_Prompt_. Return the lines of the records below without any change, starting with the line that contains "Go to the 자주하는 질문 page" and going on through the line that contains "Action: (72, 853)". Include both of those lines and nothing else.

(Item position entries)
****************
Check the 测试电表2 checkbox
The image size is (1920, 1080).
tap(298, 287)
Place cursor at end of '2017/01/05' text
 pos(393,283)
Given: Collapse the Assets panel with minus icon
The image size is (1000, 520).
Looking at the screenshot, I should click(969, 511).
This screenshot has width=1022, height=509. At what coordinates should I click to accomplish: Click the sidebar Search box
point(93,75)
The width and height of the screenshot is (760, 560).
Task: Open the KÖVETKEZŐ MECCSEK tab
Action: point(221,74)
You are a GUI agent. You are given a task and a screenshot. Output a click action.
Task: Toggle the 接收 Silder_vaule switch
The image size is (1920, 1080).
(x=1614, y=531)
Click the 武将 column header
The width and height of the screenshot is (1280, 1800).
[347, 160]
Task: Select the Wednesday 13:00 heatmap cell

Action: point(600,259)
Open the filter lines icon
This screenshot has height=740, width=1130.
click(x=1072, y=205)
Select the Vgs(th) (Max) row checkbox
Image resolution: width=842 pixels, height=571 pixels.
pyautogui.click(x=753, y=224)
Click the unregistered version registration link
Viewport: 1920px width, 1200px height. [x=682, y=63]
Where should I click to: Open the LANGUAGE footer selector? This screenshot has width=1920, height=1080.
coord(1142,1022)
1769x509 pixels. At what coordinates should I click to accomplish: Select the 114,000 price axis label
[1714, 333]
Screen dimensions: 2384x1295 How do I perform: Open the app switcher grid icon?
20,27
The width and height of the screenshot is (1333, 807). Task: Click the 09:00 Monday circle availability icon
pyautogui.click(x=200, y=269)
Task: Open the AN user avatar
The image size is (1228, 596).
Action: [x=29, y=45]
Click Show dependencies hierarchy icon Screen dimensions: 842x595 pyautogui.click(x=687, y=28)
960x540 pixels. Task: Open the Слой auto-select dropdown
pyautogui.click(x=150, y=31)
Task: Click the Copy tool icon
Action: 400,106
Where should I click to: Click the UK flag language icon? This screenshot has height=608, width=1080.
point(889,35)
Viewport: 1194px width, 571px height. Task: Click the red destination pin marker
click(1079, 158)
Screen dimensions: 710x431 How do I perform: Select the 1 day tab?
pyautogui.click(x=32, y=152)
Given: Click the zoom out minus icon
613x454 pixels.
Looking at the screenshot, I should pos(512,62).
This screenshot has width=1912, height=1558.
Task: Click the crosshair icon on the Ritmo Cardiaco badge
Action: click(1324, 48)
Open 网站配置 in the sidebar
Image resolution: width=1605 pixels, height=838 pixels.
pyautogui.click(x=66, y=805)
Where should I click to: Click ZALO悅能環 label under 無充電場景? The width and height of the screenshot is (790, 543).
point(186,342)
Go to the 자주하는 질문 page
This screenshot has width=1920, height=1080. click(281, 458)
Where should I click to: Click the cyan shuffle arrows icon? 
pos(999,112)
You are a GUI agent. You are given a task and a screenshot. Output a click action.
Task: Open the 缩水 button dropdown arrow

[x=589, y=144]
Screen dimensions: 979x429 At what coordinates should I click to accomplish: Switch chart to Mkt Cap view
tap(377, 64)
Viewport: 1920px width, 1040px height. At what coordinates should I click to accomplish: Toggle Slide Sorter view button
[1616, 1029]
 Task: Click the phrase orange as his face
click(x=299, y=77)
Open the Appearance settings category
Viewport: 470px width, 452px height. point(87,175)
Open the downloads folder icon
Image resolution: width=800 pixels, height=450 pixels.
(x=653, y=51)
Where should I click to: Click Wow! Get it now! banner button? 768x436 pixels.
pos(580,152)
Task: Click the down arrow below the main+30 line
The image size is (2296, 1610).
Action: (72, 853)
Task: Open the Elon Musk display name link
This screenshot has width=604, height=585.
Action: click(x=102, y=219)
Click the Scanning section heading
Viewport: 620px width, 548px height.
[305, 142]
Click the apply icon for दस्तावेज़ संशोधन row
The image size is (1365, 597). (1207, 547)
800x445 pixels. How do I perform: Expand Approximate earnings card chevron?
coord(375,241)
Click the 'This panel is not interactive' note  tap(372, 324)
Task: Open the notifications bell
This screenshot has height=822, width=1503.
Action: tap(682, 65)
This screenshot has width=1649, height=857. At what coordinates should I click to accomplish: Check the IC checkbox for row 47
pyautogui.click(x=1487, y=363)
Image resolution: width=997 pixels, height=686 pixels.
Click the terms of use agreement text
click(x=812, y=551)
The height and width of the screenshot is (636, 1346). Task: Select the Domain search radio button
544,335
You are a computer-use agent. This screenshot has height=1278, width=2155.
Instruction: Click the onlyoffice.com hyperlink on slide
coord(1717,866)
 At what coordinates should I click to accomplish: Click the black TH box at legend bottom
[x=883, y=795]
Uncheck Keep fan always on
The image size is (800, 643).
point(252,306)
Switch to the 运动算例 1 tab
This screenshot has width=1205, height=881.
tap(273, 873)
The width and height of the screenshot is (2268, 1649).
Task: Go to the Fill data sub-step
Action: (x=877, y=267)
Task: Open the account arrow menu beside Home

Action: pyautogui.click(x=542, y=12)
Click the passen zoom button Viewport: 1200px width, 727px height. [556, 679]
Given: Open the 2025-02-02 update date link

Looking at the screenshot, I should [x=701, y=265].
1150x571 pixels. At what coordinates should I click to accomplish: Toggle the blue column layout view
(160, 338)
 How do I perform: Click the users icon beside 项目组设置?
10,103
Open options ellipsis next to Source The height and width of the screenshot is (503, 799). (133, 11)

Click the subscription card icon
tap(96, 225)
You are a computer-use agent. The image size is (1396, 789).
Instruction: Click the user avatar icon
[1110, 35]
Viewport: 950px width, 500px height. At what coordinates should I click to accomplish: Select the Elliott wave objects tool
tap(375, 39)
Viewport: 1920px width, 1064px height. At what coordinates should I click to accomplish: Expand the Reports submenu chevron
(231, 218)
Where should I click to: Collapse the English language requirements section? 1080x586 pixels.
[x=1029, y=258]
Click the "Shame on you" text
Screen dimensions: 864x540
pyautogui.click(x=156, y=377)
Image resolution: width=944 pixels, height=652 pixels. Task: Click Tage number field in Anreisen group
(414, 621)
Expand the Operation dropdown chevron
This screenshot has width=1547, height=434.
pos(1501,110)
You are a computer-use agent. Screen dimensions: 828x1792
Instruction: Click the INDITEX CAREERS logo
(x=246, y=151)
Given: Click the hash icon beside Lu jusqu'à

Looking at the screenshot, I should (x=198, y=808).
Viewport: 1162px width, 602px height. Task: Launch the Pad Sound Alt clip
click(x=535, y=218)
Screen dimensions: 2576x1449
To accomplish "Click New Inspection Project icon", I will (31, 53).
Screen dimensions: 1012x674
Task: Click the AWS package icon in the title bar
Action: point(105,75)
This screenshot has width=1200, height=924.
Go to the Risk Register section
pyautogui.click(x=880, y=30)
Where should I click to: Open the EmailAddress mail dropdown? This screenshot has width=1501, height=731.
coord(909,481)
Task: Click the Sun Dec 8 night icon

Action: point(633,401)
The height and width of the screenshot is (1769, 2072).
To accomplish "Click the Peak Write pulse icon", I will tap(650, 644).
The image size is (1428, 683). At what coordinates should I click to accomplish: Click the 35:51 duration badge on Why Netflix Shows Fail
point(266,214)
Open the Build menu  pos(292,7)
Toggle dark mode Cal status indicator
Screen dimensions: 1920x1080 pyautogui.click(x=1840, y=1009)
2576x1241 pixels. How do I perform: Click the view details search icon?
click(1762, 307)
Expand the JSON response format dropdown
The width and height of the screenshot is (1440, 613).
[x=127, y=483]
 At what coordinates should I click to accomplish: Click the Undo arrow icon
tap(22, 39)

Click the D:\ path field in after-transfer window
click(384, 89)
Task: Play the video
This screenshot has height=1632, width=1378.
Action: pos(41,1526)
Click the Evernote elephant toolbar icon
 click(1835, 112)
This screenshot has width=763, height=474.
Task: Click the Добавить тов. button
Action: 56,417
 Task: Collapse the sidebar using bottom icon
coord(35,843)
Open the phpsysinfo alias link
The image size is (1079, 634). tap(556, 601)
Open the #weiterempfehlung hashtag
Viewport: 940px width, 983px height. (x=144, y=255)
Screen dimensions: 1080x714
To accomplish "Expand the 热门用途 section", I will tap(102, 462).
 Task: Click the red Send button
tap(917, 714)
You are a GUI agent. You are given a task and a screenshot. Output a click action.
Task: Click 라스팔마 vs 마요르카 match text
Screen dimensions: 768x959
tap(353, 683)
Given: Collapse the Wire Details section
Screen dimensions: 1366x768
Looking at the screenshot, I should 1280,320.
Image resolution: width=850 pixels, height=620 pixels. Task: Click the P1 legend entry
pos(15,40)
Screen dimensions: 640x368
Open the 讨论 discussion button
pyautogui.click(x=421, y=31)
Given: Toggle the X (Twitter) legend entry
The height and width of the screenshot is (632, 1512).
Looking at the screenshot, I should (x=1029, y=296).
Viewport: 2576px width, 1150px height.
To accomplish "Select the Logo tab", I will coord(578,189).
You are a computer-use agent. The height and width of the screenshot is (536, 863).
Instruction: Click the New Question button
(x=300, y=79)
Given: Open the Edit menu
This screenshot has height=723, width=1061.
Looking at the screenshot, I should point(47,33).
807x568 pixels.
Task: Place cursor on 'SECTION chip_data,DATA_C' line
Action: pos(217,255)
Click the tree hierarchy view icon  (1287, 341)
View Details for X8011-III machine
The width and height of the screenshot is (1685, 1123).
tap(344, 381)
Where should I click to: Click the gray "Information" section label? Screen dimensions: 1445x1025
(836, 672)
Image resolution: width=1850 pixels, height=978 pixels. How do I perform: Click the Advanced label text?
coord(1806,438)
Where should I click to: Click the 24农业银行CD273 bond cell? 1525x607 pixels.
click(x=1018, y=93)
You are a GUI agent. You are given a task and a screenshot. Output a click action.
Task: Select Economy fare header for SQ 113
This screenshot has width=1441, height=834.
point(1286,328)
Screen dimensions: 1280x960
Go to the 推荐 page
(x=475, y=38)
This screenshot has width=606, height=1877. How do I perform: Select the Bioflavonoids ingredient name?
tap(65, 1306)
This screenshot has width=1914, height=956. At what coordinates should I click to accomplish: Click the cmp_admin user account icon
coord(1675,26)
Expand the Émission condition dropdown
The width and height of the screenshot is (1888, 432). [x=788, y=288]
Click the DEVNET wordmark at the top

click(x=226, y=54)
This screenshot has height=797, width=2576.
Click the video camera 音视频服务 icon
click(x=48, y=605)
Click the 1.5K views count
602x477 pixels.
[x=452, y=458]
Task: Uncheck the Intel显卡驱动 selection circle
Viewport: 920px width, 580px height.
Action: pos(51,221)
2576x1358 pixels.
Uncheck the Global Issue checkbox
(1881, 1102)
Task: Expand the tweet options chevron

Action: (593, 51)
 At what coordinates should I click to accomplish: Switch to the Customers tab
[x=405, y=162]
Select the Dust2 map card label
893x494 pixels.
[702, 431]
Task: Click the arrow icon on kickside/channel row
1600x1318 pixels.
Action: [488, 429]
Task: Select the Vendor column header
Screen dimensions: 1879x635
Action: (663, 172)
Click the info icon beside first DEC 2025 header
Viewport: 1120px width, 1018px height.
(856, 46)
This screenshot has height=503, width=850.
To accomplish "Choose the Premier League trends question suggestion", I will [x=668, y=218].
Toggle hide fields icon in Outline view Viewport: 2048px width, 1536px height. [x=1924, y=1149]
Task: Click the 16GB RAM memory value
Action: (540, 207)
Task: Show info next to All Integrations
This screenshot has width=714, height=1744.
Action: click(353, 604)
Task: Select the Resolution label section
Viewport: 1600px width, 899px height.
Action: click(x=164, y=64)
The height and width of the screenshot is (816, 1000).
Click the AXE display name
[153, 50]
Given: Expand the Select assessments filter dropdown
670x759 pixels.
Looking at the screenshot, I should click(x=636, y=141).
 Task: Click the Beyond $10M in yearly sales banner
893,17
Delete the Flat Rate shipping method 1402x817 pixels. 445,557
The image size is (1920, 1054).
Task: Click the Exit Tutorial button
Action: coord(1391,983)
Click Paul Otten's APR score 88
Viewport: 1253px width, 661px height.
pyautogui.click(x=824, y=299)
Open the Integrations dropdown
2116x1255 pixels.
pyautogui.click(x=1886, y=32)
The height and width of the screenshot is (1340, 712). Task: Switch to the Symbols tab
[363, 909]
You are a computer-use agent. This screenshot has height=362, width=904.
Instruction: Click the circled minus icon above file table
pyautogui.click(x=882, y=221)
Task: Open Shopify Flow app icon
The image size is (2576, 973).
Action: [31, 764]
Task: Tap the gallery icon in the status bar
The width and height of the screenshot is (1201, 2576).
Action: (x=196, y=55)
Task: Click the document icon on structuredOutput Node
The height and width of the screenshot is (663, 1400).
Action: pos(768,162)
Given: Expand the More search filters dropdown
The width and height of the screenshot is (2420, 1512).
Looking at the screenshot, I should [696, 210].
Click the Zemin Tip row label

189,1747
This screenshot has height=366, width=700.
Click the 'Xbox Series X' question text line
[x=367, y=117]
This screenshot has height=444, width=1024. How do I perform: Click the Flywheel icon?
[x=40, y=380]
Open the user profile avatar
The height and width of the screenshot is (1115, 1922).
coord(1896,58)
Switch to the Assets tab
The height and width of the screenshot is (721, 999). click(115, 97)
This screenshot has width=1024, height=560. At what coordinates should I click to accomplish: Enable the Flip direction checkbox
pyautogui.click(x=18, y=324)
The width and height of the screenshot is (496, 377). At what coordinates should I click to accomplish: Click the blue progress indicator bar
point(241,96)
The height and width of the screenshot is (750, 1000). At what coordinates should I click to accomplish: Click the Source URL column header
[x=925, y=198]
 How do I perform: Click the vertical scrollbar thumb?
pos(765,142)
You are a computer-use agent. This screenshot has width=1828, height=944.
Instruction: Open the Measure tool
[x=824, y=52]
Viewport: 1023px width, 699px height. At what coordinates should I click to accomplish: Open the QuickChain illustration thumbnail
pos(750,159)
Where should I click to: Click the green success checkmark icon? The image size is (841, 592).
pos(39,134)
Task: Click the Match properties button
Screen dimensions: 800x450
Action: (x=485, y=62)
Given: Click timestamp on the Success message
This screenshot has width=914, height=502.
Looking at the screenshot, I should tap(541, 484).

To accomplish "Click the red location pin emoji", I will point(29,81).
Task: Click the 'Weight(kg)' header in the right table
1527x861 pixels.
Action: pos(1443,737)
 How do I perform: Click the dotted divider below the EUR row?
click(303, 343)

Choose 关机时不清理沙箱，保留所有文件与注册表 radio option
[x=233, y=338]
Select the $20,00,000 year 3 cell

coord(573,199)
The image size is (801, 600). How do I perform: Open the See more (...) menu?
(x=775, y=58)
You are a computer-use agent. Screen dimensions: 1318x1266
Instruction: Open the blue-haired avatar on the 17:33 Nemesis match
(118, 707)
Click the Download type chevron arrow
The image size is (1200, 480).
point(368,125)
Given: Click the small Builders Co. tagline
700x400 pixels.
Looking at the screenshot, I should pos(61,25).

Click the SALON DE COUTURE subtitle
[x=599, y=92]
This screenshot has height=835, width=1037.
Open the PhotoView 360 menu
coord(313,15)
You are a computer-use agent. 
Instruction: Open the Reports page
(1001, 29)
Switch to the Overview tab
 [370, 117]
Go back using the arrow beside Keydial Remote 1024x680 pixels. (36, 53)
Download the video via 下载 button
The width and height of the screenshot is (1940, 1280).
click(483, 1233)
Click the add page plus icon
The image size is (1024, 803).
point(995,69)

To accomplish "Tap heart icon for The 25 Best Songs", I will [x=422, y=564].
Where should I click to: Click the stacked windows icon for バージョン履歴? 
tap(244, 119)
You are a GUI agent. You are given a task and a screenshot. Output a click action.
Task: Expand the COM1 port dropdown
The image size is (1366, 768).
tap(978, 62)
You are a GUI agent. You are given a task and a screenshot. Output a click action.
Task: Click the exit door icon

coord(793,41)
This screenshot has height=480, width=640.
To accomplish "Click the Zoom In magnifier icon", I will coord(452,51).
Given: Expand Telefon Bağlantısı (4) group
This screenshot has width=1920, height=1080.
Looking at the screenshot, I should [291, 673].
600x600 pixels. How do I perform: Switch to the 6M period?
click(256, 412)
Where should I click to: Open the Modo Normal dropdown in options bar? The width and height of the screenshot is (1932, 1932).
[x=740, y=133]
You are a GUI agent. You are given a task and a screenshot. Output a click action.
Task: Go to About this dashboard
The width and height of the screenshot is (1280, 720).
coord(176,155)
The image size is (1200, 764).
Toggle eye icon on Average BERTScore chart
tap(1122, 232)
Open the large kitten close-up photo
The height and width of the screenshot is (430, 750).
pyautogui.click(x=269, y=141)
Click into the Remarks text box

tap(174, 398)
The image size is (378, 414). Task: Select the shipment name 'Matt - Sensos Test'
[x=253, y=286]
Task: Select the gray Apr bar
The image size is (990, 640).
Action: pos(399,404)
****************
_Result_.
Go to the 자주하는 질문 page
This screenshot has width=1920, height=1080. click(281, 458)
Where should I click to: Click the cyan shuffle arrows icon? 
pos(999,112)
You are a GUI agent. You are given a task and a screenshot. Output a click action.
Task: Open the 缩水 button dropdown arrow

[x=589, y=144]
Screen dimensions: 979x429 At what coordinates should I click to accomplish: Switch chart to Mkt Cap view
tap(377, 64)
Viewport: 1920px width, 1040px height. At what coordinates should I click to accomplish: Toggle Slide Sorter view button
[1616, 1029]
 Task: Click the phrase orange as his face
click(x=299, y=77)
Open the Appearance settings category
Viewport: 470px width, 452px height. point(87,175)
Open the downloads folder icon
Image resolution: width=800 pixels, height=450 pixels.
(x=653, y=51)
Where should I click to: Click Wow! Get it now! banner button? 768x436 pixels.
pos(580,152)
Task: Click the down arrow below the main+30 line
The image size is (2296, 1610).
Action: (72, 853)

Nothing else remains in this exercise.